Written problem:
Count how many lines in the entries below contain the string "Open", with case counting. Reply with the number alone.

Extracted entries
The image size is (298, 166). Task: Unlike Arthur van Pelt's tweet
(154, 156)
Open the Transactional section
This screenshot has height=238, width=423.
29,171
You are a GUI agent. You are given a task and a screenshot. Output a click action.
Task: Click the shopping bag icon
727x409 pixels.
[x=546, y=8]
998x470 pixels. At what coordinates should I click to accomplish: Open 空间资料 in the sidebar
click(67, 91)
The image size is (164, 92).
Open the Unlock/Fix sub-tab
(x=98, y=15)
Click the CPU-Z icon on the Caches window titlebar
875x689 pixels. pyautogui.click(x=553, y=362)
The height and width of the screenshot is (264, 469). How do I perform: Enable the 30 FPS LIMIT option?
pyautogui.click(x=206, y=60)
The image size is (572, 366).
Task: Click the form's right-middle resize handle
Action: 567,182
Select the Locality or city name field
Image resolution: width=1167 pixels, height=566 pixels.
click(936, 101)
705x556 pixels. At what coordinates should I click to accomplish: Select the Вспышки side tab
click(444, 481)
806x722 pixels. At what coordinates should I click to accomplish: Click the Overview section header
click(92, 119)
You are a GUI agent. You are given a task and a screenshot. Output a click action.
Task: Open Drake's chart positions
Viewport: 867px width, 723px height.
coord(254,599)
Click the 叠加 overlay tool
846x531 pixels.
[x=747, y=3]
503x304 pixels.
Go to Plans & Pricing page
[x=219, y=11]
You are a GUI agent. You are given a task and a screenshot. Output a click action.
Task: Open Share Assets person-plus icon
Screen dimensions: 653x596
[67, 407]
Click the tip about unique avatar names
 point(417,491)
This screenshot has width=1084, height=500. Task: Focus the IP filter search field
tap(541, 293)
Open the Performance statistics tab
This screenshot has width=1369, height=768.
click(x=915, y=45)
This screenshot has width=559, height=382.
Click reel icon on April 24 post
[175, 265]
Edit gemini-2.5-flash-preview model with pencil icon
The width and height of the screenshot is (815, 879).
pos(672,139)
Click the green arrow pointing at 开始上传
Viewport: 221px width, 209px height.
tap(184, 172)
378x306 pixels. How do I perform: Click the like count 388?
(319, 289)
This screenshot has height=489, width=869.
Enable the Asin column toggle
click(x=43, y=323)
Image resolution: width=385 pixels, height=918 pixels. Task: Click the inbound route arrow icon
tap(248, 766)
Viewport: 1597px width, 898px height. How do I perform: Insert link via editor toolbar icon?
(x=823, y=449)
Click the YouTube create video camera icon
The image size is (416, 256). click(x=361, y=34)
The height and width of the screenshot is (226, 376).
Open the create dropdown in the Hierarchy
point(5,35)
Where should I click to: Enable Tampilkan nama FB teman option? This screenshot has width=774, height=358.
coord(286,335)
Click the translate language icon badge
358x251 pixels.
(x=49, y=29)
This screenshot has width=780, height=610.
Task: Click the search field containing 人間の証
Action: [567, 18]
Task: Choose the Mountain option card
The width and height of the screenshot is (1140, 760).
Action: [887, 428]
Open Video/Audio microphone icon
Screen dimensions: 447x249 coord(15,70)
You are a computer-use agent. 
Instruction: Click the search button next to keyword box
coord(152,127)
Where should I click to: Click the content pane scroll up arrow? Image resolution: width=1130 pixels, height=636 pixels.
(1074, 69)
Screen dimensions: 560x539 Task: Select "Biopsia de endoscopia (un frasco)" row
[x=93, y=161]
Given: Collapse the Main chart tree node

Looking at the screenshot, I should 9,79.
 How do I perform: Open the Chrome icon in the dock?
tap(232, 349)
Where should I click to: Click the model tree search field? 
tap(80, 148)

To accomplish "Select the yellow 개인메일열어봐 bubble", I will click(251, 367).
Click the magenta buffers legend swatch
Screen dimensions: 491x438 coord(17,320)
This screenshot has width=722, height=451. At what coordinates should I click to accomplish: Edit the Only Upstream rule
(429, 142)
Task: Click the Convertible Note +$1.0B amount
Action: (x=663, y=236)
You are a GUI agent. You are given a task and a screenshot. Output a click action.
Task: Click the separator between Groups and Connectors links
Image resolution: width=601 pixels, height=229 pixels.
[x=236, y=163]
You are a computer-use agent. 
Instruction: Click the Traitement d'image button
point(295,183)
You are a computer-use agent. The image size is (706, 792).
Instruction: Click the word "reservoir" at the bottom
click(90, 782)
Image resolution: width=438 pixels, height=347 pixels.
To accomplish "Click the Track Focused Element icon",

Task response:
9